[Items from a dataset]
_ _ _ _

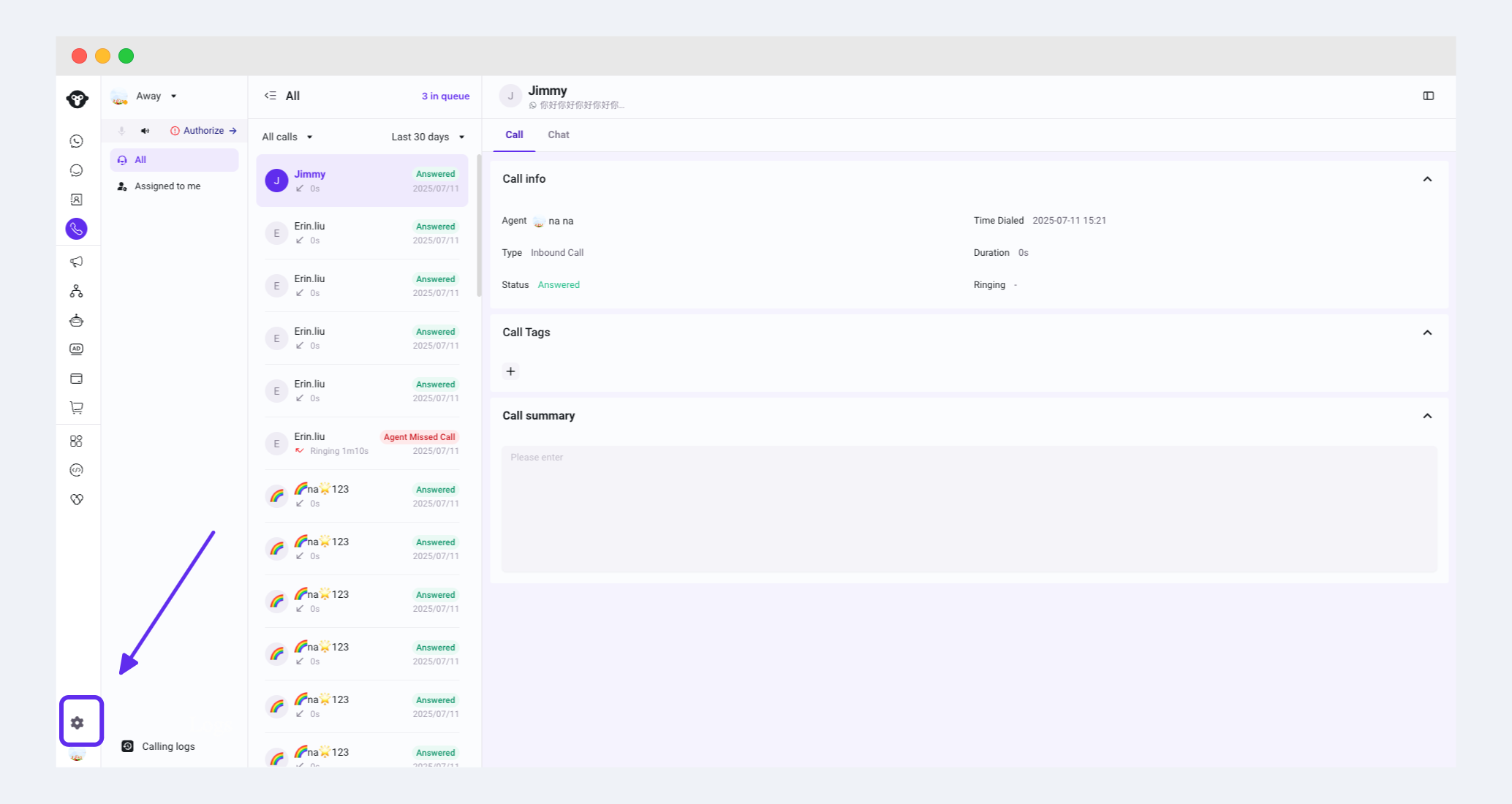Open the All calls filter dropdown
1512x804 pixels.
coord(287,137)
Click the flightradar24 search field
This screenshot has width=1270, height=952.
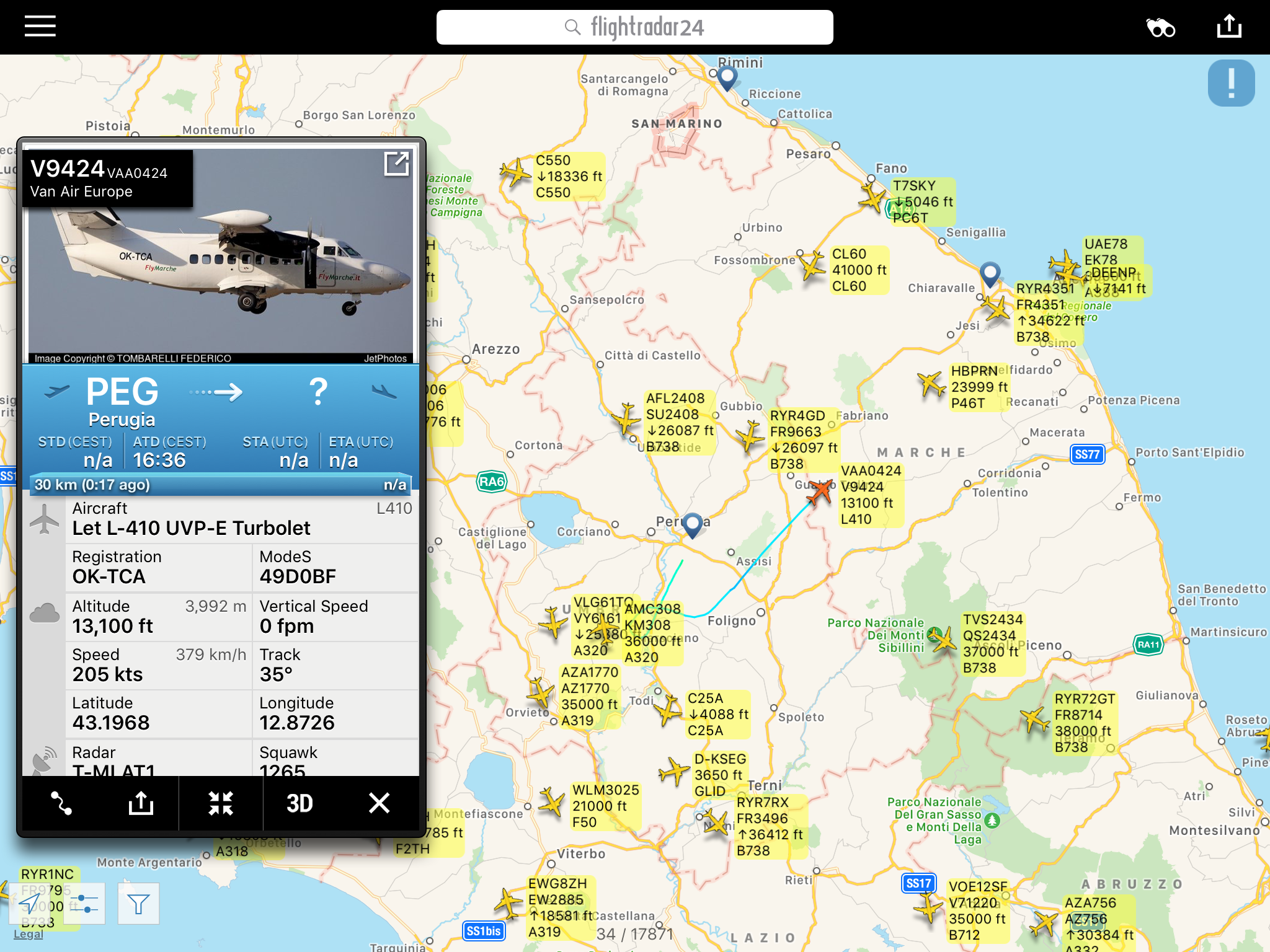[634, 27]
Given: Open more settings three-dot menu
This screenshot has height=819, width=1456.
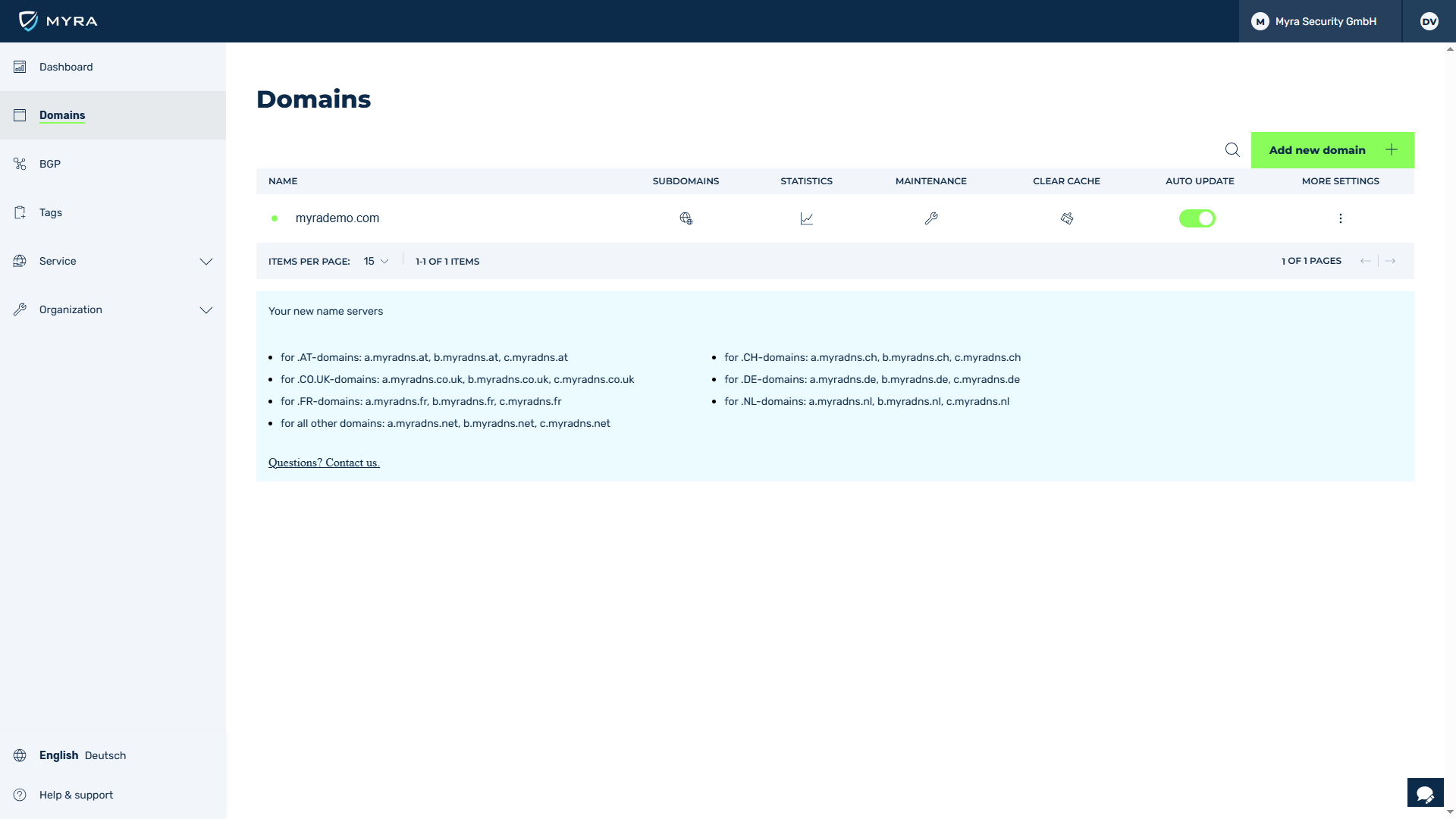Looking at the screenshot, I should 1340,218.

_ _ _ _

### ABOUT THIS TASK
Could you copy exactly, and with no pictures, the lines above from the one containing "Given: Open more settings three-dot menu" through the last line, both included?

### TASK OUTPUT
Given: Open more settings three-dot menu
This screenshot has height=819, width=1456.
Looking at the screenshot, I should 1340,218.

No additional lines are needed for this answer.